Determine the number of lines in the listing that include the string "Click"; the reply consists of that number only.
*** Opening MATERIAL PROVIDED ***
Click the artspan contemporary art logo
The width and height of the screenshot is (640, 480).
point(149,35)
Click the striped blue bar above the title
*** Closing MATERIAL PROVIDED ***
*** Opening MATERIAL PROVIDED ***
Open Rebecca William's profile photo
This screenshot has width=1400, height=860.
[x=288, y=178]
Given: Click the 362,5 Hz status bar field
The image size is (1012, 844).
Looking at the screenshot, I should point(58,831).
*** Closing MATERIAL PROVIDED ***
**TASK RESULT**. 3